## What you need to do:
Please convert the records below into a Markdown table with the columns "Row" and "Line", giving each non-blank line its own numbered row and leaving out blank lines.

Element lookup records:
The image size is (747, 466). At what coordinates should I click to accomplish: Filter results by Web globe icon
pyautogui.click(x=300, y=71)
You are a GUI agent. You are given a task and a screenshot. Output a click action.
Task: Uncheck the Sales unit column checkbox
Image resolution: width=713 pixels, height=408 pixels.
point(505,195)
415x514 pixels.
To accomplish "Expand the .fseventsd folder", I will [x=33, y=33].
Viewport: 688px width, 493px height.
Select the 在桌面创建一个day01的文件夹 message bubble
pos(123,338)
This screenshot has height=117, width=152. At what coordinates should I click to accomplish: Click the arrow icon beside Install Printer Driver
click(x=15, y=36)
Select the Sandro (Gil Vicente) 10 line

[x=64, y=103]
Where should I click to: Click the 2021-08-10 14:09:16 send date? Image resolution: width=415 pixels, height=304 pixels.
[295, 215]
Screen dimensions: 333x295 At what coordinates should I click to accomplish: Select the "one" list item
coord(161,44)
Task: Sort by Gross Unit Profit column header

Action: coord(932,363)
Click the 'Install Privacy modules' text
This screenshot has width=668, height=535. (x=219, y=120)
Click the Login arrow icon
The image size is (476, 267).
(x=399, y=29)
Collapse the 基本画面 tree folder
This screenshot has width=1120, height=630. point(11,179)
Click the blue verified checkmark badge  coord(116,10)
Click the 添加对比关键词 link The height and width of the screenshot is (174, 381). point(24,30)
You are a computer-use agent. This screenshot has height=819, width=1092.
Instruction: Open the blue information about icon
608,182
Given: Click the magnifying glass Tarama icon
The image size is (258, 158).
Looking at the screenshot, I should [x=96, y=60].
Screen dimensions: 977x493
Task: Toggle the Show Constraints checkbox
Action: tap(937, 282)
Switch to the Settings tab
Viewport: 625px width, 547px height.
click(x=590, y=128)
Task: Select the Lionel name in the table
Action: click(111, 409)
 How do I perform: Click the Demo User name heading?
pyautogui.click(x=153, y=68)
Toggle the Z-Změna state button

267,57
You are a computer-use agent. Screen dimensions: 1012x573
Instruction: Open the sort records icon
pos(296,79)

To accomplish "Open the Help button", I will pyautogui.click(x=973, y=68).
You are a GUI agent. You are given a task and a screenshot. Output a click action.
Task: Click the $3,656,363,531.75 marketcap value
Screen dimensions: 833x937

## Exercise result:
| Row | Line |
|---|---|
| 1 | The image size is (747, 466). At what coordinates should I click to accomplish: Filter results by Web globe icon |
| 2 | pyautogui.click(x=300, y=71) |
| 3 | You are a GUI agent. You are given a task and a screenshot. Output a click action. |
| 4 | Task: Uncheck the Sales unit column checkbox |
| 5 | Image resolution: width=713 pixels, height=408 pixels. |
| 6 | point(505,195) |
| 7 | 415x514 pixels. |
| 8 | To accomplish "Expand the .fseventsd folder", I will [x=33, y=33]. |
| 9 | Viewport: 688px width, 493px height. |
| 10 | Select the 在桌面创建一个day01的文件夹 message bubble |
| 11 | pos(123,338) |
| 12 | This screenshot has height=117, width=152. At what coordinates should I click to accomplish: Click the arrow icon beside Install Printer Driver |
| 13 | click(x=15, y=36) |
| 14 | Select the Sandro (Gil Vicente) 10 line |
| 15 | [x=64, y=103] |
| 16 | Where should I click to: Click the 2021-08-10 14:09:16 send date? Image resolution: width=415 pixels, height=304 pixels. |
| 17 | [295, 215] |
| 18 | Screen dimensions: 333x295 At what coordinates should I click to accomplish: Select the "one" list item |
| 19 | coord(161,44) |
| 20 | Task: Sort by Gross Unit Profit column header |
| 21 | Action: coord(932,363) |
| 22 | Click the 'Install Privacy modules' text |
| 23 | This screenshot has width=668, height=535. (x=219, y=120) |
| 24 | Click the Login arrow icon |
| 25 | The image size is (476, 267). |
| 26 | (x=399, y=29) |
| 27 | Collapse the 基本画面 tree folder |
| 28 | This screenshot has width=1120, height=630. point(11,179) |
| 29 | Click the blue verified checkmark badge  coord(116,10) |
| 30 | Click the 添加对比关键词 link The height and width of the screenshot is (174, 381). point(24,30) |
| 31 | You are a computer-use agent. This screenshot has height=819, width=1092. |
| 32 | Instruction: Open the blue information about icon |
| 33 | 608,182 |
| 34 | Given: Click the magnifying glass Tarama icon |
| 35 | The image size is (258, 158). |
| 36 | Looking at the screenshot, I should [x=96, y=60]. |
| 37 | Screen dimensions: 977x493 |
| 38 | Task: Toggle the Show Constraints checkbox |
| 39 | Action: tap(937, 282) |
| 40 | Switch to the Settings tab |
| 41 | Viewport: 625px width, 547px height. |
| 42 | click(x=590, y=128) |
| 43 | Task: Select the Lionel name in the table |
| 44 | Action: click(111, 409) |
| 45 |  How do I perform: Click the Demo User name heading? |
| 46 | pyautogui.click(x=153, y=68) |
| 47 | Toggle the Z-Změna state button |
| 48 | 267,57 |
| 49 | You are a computer-use agent. Screen dimensions: 1012x573 |
| 50 | Instruction: Open the sort records icon |
| 51 | pos(296,79) |
| 52 | To accomplish "Open the Help button", I will pyautogui.click(x=973, y=68). |
| 53 | You are a GUI agent. You are given a task and a screenshot. Output a click action. |
| 54 | Task: Click the $3,656,363,531.75 marketcap value |
| 55 | Screen dimensions: 833x937 |